DIRECTION =
Reproduce each of the rows below word for word, leaving out the pictures.

DATASET CONTENT =
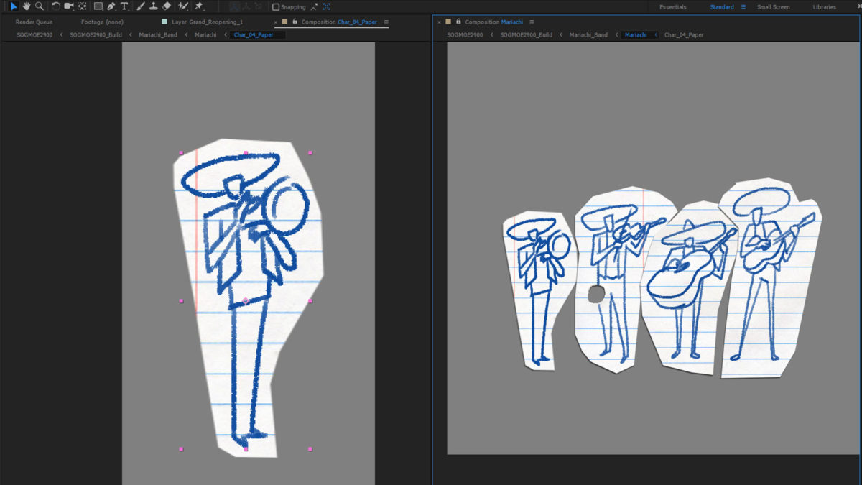Select the Eraser tool
862x485 pixels.
click(x=167, y=6)
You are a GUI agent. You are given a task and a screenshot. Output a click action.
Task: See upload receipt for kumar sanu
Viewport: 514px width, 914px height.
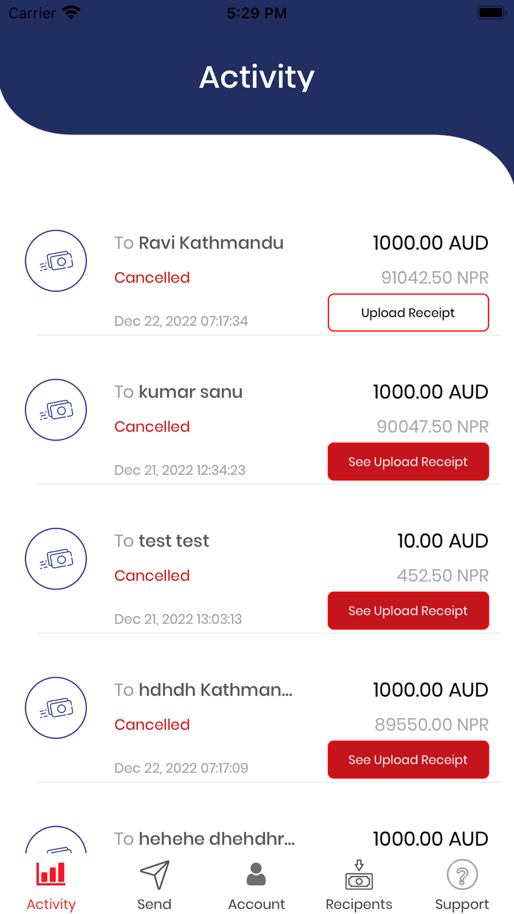(408, 462)
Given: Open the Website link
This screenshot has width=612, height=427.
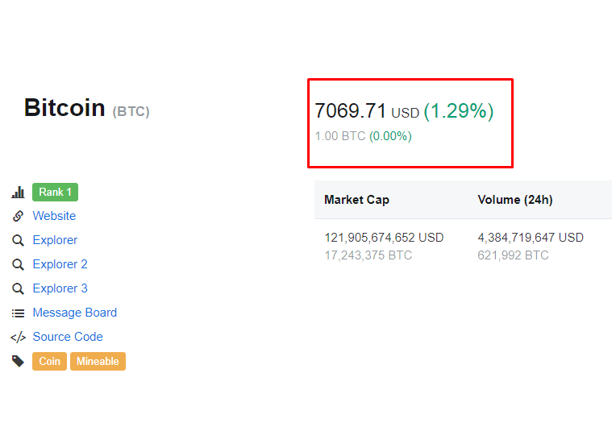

SOLUTION TO THIS EXERCISE =
Select the Eraser tool
862x485 pixels.
click(x=167, y=6)
You are a GUI agent. You are given a task and a screenshot. Output a click action.
Task: See upload receipt for kumar sanu
Viewport: 514px width, 914px height.
(408, 462)
Given: Open the Website link
This screenshot has width=612, height=427.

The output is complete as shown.